Although the Tallapoosa River lost its name when it joined the Coosa River to form the Alabama River, the same water I had followed from a tiny stream in Georgia continued to flow, and I resolved to someday follow that flowing water until its final dissolution with the salty waters of the Gulf of Mexico.
Three years later, I finally got the courage to make the attempt.
The plan: My intent is to launch my canoe from the Fort Toulouse boat ramp on the Tallapoosa River.
One mile below I will meet the Coosa River and the beginning of the Alabama River. I will then follow the Alabama River until it joins the Tombigbee River to form the Mobile River, turn onto the Tensaw River and meander through the Mobile/Tensaw Delta until I reach Mobile Bay.
Then, weather and waves permitting, I will hug the eastern shore of Mobile Bay until I reach the Gulf of Mexico at Fort Morgan.
If a crow were foolish enough to make such a trip, he would only have to fly 189 miles.
But the river hates straight lines, and according to the mapping program on my computer, my proposed path is 400 miles.
I have put a lot of thought into making this trip but don’t start seriously training until one month before departure.

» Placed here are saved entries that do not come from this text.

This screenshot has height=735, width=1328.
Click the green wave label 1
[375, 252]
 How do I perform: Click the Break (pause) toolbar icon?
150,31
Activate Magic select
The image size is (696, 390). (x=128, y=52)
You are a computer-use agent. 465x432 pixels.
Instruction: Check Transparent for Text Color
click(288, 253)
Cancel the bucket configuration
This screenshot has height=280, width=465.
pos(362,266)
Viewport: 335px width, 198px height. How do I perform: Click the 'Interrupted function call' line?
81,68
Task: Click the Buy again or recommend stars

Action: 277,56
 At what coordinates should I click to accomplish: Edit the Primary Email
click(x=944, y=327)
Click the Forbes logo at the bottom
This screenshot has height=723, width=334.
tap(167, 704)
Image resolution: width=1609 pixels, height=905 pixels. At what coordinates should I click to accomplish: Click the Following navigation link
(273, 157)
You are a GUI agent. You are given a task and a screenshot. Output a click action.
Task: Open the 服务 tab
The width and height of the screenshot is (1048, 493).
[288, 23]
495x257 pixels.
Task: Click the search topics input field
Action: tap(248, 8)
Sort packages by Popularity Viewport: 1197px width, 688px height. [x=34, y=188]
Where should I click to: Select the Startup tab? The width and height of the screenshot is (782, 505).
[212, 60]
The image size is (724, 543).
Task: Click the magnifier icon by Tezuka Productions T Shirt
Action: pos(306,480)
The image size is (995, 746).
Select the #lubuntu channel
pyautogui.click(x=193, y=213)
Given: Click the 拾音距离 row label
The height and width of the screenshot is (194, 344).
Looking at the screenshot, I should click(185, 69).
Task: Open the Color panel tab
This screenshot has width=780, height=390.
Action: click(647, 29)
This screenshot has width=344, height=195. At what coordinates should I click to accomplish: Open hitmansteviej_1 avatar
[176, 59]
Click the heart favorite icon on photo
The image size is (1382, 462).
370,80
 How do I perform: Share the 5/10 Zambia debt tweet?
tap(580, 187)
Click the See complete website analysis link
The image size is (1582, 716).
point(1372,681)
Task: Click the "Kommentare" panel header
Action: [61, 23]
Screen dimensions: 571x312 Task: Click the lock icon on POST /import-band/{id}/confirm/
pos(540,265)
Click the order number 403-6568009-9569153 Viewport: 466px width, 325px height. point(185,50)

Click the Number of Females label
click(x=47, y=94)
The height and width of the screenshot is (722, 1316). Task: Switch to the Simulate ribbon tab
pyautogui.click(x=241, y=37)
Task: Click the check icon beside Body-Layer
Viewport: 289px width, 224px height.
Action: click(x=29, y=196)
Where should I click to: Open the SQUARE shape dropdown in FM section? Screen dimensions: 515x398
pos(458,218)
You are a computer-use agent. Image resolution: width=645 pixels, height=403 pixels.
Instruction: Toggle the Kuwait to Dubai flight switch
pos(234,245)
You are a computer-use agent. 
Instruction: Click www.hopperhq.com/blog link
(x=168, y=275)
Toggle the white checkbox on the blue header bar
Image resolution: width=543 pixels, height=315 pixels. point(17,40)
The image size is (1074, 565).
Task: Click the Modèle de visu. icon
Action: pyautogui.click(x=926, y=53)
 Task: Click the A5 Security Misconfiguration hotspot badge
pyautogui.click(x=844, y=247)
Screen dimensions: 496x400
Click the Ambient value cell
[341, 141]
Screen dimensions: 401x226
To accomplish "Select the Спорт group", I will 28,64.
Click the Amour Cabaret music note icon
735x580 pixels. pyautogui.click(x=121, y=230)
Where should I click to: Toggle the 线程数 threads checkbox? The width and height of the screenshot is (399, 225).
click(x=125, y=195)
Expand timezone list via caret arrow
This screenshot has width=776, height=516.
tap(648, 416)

I get in the best shape I can in this short time frame after a lazy winter and months at a desk job and try to prepare for every conceivable contingency.
I have told too many people I’m making this trip to back out now, but inside my head a nagging voice keeps asking if this is too ambitious a trip for a man about to turn 64 who should be in better physical condition for an odyssey like this.